SWR3 Gedanken

SWR3 Gedanken

Ich finde Predigten doof, Predigten sind einfach langweilig, das sagt mein Freund Gregor. Was ihn stört: man könne nicht nachfragen. Wie haben Sie das jetzt genau gemeint? Können Sie das nochmal erklären? Wie ich Gregor kenne, würde er auch gerne dem Prediger sagen: „Halt, Stopp, ich bin da mal ganz anderer Meinung!“ Gregor diskutiert für sein Leben gerne. Es passt nicht zu ihm solange zuhören zu müssen, ohne zu widersprechen.

Predigten können in der Tat totlangweilig sein. Das erzählt auch eine sehr amüsante Geschichte aus der Bibel (Apg 20,7-12). Der Apostel Paulus predigt – und er spricht wohl sehr, sehr lange… Ein junger Mann sitzt auf einer Fensterbank und hört zu. Und Paulus hört gar nicht mehr auf zu predigen. Da schläft der junge Mann irgendwann ein und da er ja nur auf einer Fensterbank sitzt, kippt er aus dem Fenster. Drei Stockwerke fällt er durch das Fenster herunter. Erschrocken eilt der Apostel Paulus herbei. Gott sei Dank, kann er den jungen Mann wieder zum Leben erwecken. Und dann? Dann fährt Paulus unbekümmert mit seiner Predigt fort…
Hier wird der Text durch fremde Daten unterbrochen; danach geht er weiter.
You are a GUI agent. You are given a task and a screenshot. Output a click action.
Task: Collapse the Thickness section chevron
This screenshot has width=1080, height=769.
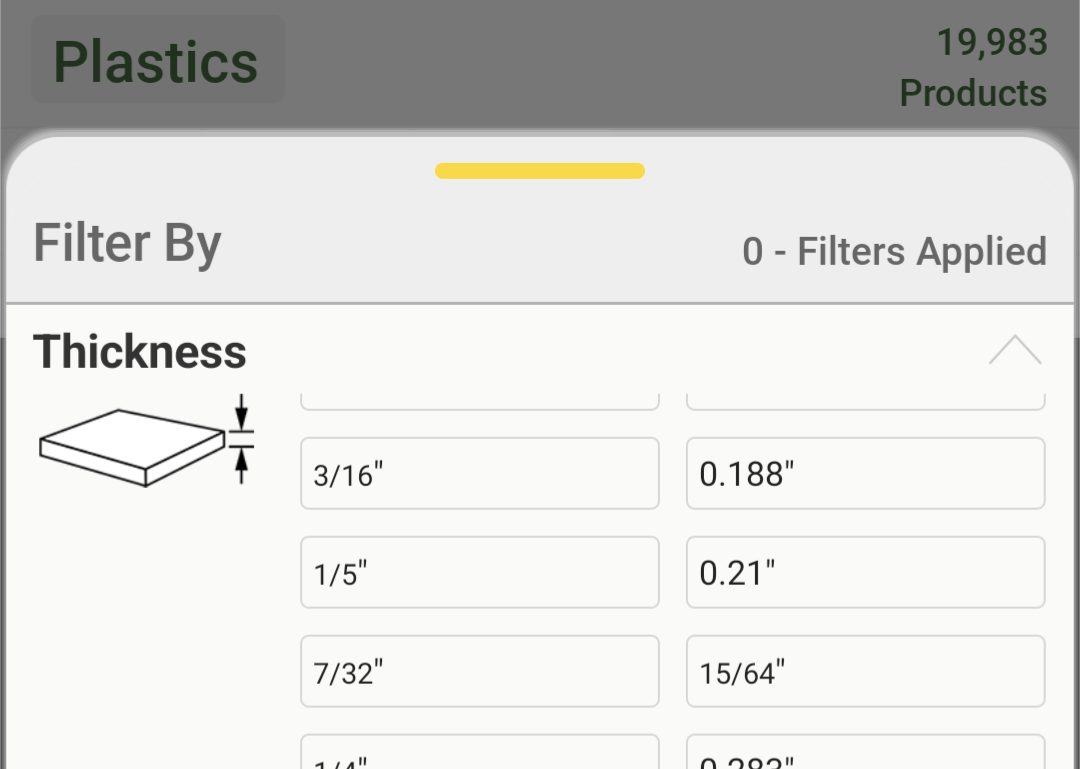click(x=1014, y=350)
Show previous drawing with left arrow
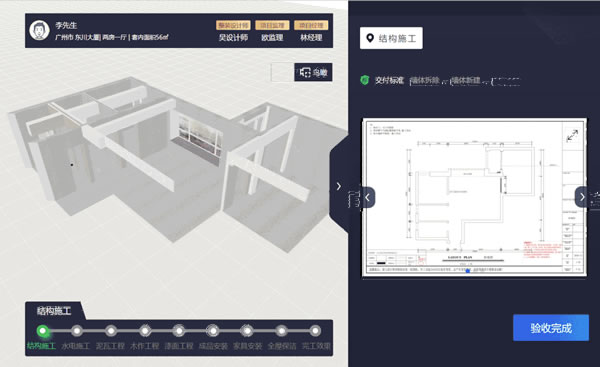600x367 pixels. click(368, 197)
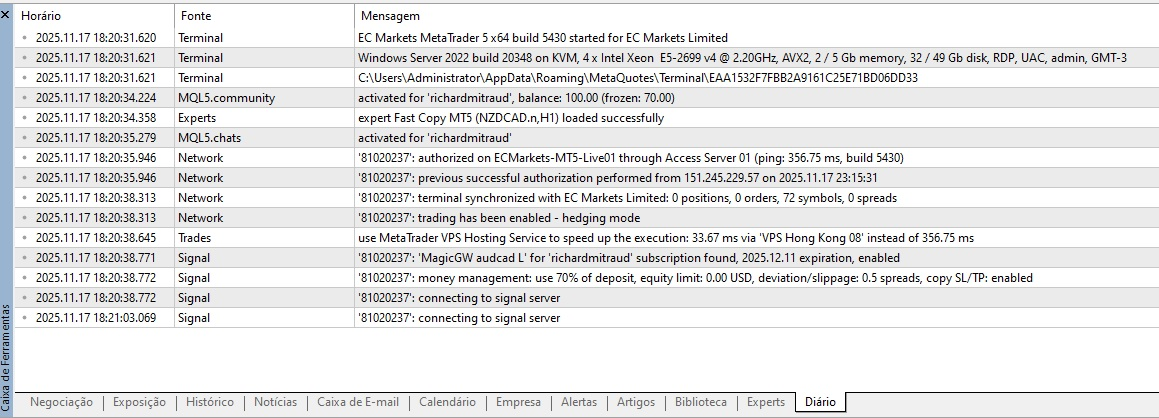The width and height of the screenshot is (1159, 418).
Task: Open the Biblioteca tab
Action: click(701, 402)
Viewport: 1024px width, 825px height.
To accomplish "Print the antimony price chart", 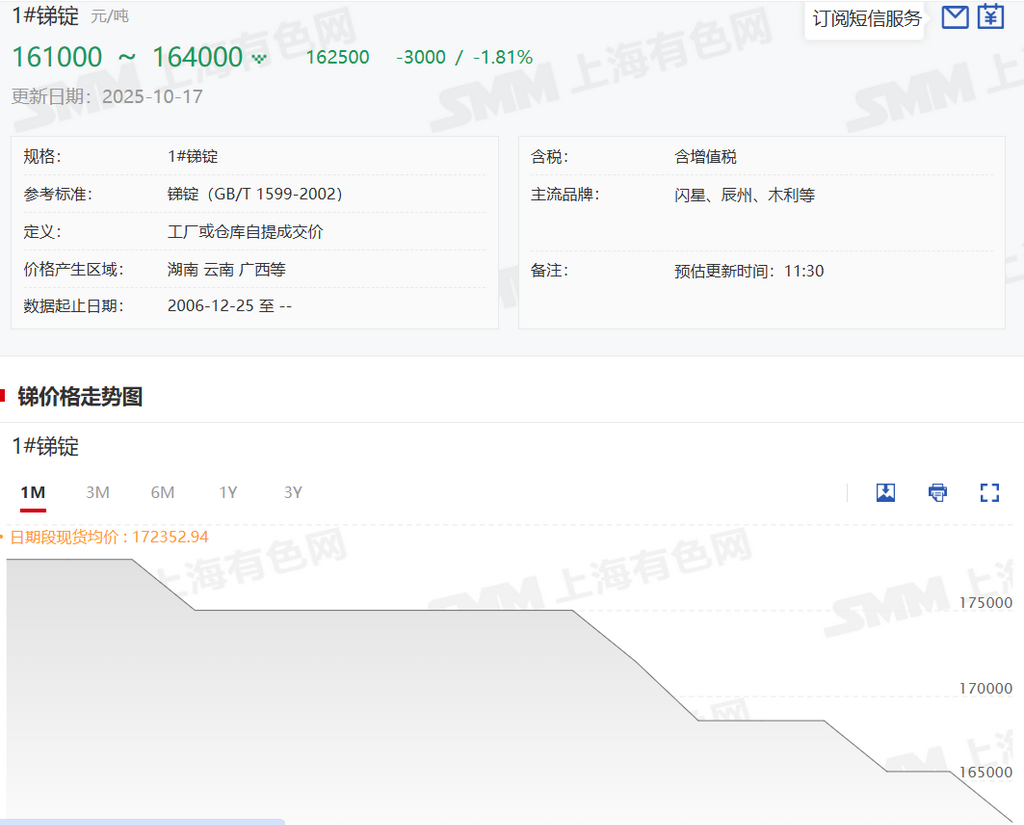I will (937, 492).
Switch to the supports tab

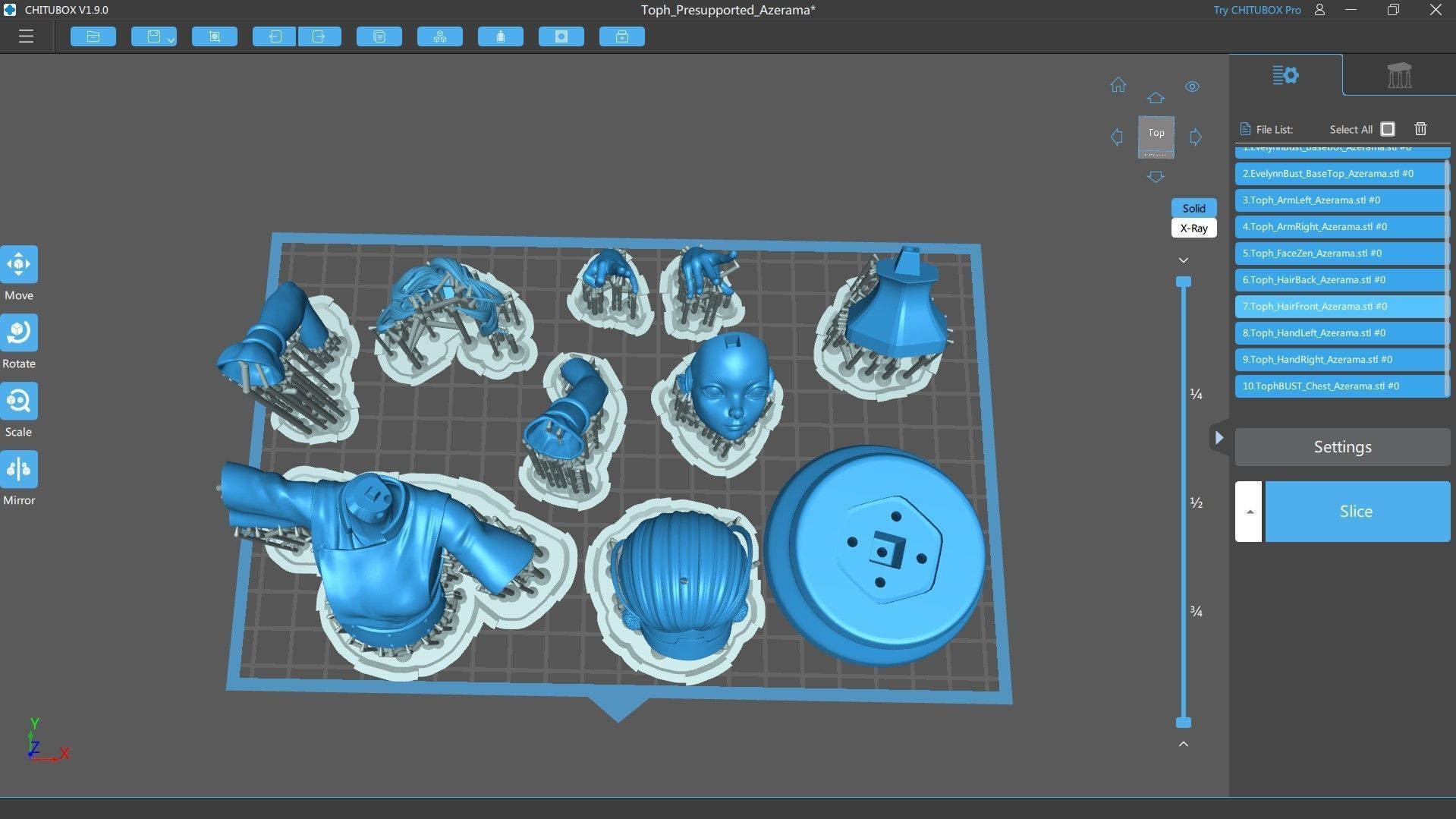point(1398,76)
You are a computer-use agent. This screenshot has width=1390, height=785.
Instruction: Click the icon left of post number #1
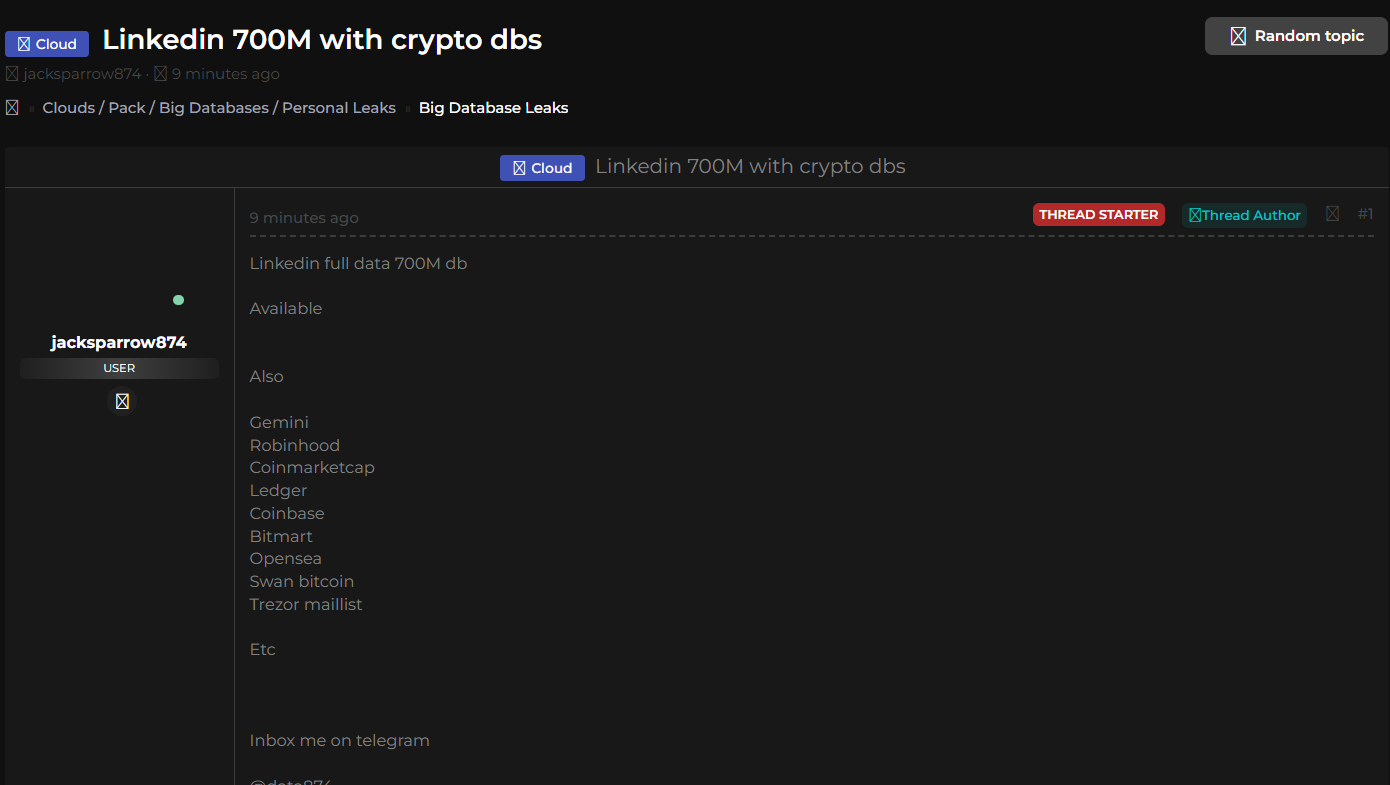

Es ist also nichts Neues, dass Predigten manchmal sehr langweilig sein können. Und zu lang.
Und trotzdem: ich möchte nicht auf Predigten verzichten. Wann gibt es das heutzutage noch, dass sich jemand die Zeit nimmt, einen Gedanken laut zu denken? Sich mit einem Thema vor einer Öffentlichkeit auseinanderzusetzen? Durchzubuchstabieren, was der Glaube ist und was er mit meinem Leben zu tun hat? Da spricht jemand zu mir. Und das tut mir gut. Und meistens nehme ich einen Gedanken mit nach Hause. Etwas, das mich die Woche über beschäftigt. Letzten Sonntag war es zum Beispiel die Frage, was Freiheit für mich bedeutet. Bin ich frei in meinem Leben? Und warum ist das so? Diese Fragen sind es, die Predigten für mich so wertvoll machen. Und die diskutiere ich dann auch gerne nach dem Gottesdienst – mit der Pfarrerin und immer wieder auch mit meinem Freund Gregor.